Responsive Web Design & WordPress

On 19 January, I spoke at the WordPress London meetup. The talk was a primer on Responsive Web Design, a topic I have a strong interest in (some might say an evangelical curiosity). The presentation briefly explains the basic philosophy of responsive design, demonstrates how Automattic has applied it to WordPress and offers suggestions to WordPress bloggers and developers ways of making their site responsive.

Video of the event is found on the website of Skills Matter, the organisation gracious enough to host the event.

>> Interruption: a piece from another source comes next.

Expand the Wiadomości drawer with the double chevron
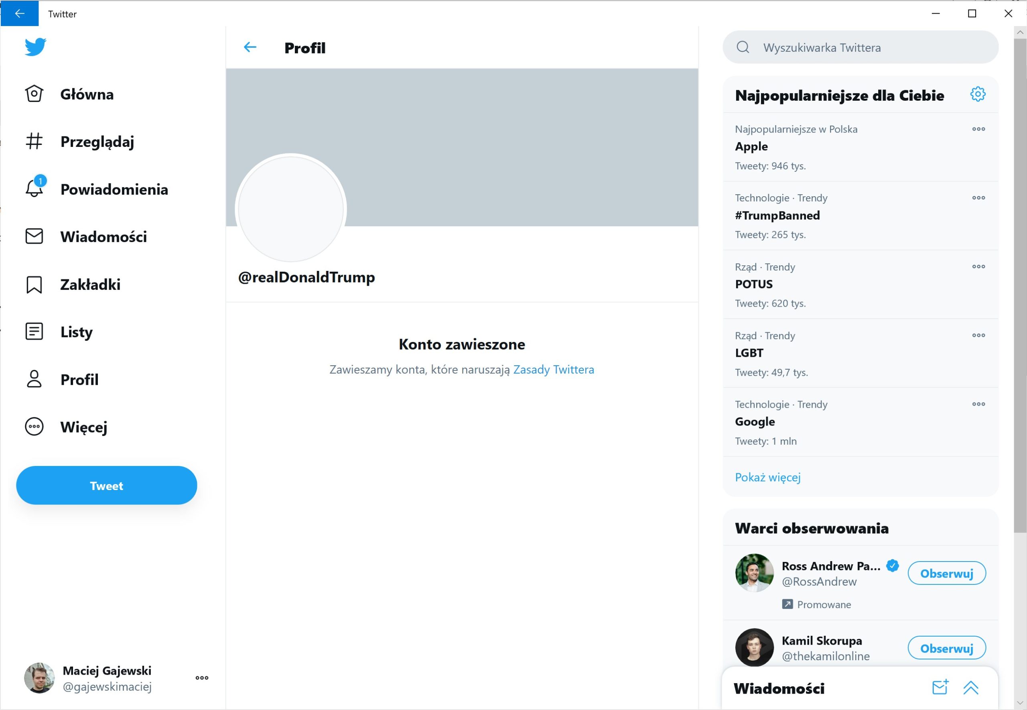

The slide deck as shown, followed by an ordered list of my specific notes:

Slide 2
The state of the web today.
Designers and developers have spent the last decade fighting for the desktop.
We reach a consensus. 1024×768 was a safe resolution.
Mobile web is born, not much happens, and we continue to follow the same patterns.

Slide 3
We continue to create pixel-perfect layouts for a fixed canvas.
Individual layouts for every device.
We have widescreen television, desktop, tablet, mobile.
If mobile is acknowledged, it is commonly sand-boxed and dependent on user agent.

Slide 4
Designs are cut and cropped.
Performance issues.
No content hierarchy.

Slide 7
If you do have a mobile solution:
How many devices do you cater a service or product to?
How many experiences will a user have?
What assumptions and compromises are made to this end?

Slide 8
The idea is instead:
Accept “the ebb and flow of things”.
Websites cannot be pixel-perfect.
Presentation must change from desktop to tablet, tablet to smartphone.
It is context that plays an essential role in the user experience.

Slide 9
Ethan Marcotte.
Responsive web design is: Flexible grid, flexible images, media queries.
Consistent and focused experience.

Slide 10
Use percentages, not pixels.
Create a fluid layout from a modular grid.
Set minimum and maximum widths.
The grid must resize as the browser changes.

Slide 15
Scalable images and video.

Slide 16
Scale to the design, but never above original size.

Slide 17
We’ve had media types (screen, projector, print, handheld)
CSS3 provides better ways of testing.
Media queries look at physical characteristics.
Browser viewport, device screen size, device orientation.

Slide 19
The foundation of responsive design.
Create a single site and single experience that targets the browser, not the device.
Scales to fit all device sizes and orientations.

Slide 25
Responsive web design is not the first and last solution.
There are valid reasons to create tailored mobile sites and native applications.
Bespoke experience, advanced device features, hardware access, distribution, curated content.
Responsive design fills in the gaps.

Slide 32
Beyond presentation. Impact on site performance and user experience.

Slide 35
What can you do to make your site responsive?

Slide 36
Start new. Making a site responsive retroactively is difficult.
Focus on content. Mobile first.

Slide 37
Start small.

Slide 38
Use media queries to enhance and expand the design as screen real estate grows.
Perfect example of progressive enhancement.
Set queries at common smartphone sizes, tablet, desktop.

Slide 39
Javascript for conditional loading: sidebar content, social media share buttons.
Avoids overloading mobile users with supplementary material.
This is important. Forces you to focus on necessary content.
What do your site visitors really need?

Slide 40
matchMedia.
Set breakpoint in a variable.
Add a listener to the variable.
Set functions on load or resize.

Slide 42
No shortage of good themes.
Find themes that focus on mobile first.